▶ What to produce:
Reproduce the listing from the line containing "coordinates (1613, 994)." up to and including the line containing "coordinates (1338, 348).".

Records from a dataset
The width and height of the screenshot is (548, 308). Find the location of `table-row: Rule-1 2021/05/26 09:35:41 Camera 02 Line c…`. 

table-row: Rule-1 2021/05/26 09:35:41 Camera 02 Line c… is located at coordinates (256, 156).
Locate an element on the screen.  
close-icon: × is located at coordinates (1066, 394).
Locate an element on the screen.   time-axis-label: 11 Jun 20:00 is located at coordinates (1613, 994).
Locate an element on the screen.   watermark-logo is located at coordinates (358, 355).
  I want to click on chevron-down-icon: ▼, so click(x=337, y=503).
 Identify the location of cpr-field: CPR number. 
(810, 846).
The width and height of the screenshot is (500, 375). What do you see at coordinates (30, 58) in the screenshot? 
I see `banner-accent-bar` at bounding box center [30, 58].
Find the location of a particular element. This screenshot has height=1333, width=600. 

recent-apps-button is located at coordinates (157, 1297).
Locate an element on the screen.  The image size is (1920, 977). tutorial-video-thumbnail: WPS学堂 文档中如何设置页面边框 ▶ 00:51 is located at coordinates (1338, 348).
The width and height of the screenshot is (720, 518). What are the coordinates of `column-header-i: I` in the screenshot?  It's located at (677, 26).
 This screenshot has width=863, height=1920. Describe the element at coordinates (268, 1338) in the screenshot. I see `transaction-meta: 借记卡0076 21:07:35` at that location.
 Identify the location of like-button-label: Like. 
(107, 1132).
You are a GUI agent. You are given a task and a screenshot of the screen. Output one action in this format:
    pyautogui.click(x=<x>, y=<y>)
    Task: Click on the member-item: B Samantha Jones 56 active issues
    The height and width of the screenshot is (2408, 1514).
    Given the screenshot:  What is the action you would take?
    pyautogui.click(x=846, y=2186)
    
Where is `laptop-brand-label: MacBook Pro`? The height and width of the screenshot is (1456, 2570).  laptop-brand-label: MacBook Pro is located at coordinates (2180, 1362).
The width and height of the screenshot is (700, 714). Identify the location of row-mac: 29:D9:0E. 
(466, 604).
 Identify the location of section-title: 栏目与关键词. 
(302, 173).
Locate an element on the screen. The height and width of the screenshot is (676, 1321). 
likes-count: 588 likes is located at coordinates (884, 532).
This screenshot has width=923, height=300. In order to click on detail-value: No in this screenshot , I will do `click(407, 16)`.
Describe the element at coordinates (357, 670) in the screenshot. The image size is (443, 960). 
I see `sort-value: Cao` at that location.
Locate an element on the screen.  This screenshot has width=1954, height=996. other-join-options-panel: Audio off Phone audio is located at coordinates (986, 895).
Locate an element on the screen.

▶ Exercise result:
Locate an element on the screen.   time-axis-label: 11 Jun 20:00 is located at coordinates (1613, 994).
Locate an element on the screen.   watermark-logo is located at coordinates (358, 355).
  I want to click on chevron-down-icon: ▼, so click(x=337, y=503).
 Identify the location of cpr-field: CPR number. 
(810, 846).
The width and height of the screenshot is (500, 375). What do you see at coordinates (30, 58) in the screenshot? 
I see `banner-accent-bar` at bounding box center [30, 58].
Find the location of a particular element. This screenshot has height=1333, width=600. 

recent-apps-button is located at coordinates (157, 1297).
Locate an element on the screen.  The image size is (1920, 977). tutorial-video-thumbnail: WPS学堂 文档中如何设置页面边框 ▶ 00:51 is located at coordinates (1338, 348).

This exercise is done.